**EXERCISE BRIEF**: The answer must be every line of the records below that contains the word "Collapse", copied out.

**** SOURCE DATA ****

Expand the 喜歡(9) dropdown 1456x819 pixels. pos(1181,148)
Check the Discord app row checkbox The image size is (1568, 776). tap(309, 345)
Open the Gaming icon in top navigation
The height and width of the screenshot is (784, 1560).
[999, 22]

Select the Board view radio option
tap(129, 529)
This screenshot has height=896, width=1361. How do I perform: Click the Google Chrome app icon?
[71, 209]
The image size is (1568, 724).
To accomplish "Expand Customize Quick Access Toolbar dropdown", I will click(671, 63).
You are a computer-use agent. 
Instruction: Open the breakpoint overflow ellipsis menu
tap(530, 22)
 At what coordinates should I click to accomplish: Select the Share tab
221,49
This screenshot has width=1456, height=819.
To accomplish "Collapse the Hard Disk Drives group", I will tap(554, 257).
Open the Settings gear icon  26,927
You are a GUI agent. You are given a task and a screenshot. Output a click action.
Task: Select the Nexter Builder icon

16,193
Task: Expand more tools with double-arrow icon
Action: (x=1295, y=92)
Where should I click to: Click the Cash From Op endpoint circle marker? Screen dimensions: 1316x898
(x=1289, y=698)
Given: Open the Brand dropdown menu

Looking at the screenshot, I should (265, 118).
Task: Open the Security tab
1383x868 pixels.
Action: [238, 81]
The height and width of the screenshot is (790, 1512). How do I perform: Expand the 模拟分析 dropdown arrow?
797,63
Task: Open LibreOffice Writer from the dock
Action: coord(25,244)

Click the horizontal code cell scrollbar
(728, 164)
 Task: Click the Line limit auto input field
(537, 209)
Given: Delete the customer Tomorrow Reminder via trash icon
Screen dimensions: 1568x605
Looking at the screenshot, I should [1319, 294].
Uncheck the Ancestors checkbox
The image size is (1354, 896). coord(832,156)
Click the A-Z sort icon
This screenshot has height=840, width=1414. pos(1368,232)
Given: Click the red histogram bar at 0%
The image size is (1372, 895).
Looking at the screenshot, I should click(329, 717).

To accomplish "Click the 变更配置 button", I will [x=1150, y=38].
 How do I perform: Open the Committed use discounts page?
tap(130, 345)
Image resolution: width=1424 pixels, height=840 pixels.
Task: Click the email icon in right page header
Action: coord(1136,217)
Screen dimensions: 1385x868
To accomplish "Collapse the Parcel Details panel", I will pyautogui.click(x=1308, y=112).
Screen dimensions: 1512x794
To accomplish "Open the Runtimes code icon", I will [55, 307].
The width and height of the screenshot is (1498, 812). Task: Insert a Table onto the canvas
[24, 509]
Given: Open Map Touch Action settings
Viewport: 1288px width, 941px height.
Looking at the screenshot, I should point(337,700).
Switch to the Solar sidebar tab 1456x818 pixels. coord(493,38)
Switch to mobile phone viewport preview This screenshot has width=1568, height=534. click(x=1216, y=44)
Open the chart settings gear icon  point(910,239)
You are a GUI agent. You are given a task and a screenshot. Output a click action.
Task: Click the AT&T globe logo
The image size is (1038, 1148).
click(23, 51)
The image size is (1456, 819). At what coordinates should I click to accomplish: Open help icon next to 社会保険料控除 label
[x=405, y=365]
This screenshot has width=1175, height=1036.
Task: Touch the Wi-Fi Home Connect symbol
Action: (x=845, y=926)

****

**YOUR RESPONSE**:
To accomplish "Collapse the Hard Disk Drives group", I will tap(554, 257).
To accomplish "Collapse the Parcel Details panel", I will pyautogui.click(x=1308, y=112).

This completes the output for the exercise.